KARLSONS, J.: Oremus… / Adoratio / Le lagrime dell'anima… / Ora pro nobis (Latvian Radio Choir, Šimkus, Sinfonietta Rīga, Kļava)

KARLSONS, J.: Oremus… / Adoratio / Le lagrime dell'anima… / Ora pro nobis (Latvian Radio Choir, Šimkus, Sinfonietta Rīga, Kļava)

简介

Composer Juris Karlsons (b. 1948) is one of the leading names in Latvian music today. This new album by the Latvian Radio Choir under their music director Sigvards Klava features Karlsons’ choral works. These works are marked by deeply religious feeling and profound message. Oremus is choral piece written by the composer in 2018 for the Latvian Radio Choir. It was premiered as part of the Lincoln Center White Light Festivals. When writing this work, no doubt Karlsons had specifically the sound and vocal abilities of the choir in mind. The largest work of the album is Adoratio (2010), a symphonic, single-movement work for choir and orchestra with a duration of over 30 minutes. Yet, this powerful work filled with drama can, like a symphony, be clearly divided into musical sections. Le lagrime dell’anima (2013) for piano and choir is based on a short poem written by the composer: “Here are just seven simple notes that are born on a beautiful summer evening when watching the sunset. The stars slowly light up, one, then another. You wait for the next one. The seven sounds of stars are gradually born under the pianist’s fingers, somewhere in the silence they appear in the chorus’s intonations, and finally intertwined in a melodic line,” the composer describes.

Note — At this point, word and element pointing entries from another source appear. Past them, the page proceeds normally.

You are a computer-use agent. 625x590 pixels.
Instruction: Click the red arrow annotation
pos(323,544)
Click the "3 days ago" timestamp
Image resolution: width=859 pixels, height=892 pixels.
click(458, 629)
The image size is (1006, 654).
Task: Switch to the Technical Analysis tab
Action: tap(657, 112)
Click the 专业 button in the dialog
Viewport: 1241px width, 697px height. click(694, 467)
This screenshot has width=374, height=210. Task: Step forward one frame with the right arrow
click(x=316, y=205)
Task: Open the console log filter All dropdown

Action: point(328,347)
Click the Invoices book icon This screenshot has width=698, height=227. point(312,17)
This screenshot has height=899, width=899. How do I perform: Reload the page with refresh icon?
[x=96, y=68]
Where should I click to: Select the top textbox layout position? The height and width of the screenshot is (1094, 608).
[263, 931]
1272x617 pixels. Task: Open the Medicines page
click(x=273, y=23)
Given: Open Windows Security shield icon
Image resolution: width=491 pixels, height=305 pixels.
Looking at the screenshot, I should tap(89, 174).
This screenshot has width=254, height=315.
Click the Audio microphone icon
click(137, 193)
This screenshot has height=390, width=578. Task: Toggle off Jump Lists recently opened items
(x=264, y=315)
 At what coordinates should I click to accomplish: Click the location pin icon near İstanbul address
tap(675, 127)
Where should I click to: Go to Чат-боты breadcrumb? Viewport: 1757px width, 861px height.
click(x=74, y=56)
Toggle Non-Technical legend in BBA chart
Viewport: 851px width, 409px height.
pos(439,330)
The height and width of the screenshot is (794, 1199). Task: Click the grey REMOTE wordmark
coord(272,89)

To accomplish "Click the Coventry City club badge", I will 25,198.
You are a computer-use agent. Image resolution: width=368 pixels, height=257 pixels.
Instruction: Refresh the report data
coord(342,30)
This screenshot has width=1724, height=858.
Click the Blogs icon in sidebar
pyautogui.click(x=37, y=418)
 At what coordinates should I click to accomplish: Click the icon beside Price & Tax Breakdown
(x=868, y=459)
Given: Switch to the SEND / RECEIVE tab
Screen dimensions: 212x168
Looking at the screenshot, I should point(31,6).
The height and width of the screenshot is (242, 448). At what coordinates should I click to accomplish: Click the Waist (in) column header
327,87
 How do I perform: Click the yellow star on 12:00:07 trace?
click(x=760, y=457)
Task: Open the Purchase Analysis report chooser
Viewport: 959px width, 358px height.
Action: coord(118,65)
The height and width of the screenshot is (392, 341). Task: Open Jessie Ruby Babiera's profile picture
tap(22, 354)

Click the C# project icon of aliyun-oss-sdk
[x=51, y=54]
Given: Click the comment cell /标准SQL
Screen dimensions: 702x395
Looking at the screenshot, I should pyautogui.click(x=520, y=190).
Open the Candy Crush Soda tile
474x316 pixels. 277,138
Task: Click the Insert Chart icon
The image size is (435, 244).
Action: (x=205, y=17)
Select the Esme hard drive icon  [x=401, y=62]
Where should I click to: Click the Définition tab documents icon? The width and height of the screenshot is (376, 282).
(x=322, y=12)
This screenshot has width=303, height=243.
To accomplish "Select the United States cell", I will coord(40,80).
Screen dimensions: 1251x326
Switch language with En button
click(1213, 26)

The final piece of the album, Ora pro nobis (2019), is a tribute to Virgin Mary based on an earlier work and written for Sigvards Klava. The Latvian Radio Choir (LRC) ranks among the top professional chamber choirs in Europe and its refined taste for musical material, fineness of expression and vocal of unbelievably immense compass have charted it as a noted brand on the world map. The repertoire of LRC ranges from the Renaissance music to the most sophisticated scores by modern composers; and it could be described as a sound laboratory – the singers explore their skills by turning to the mysteries of traditional singing, as well as to the art of quartertone and overtone singing and other sound production techniques.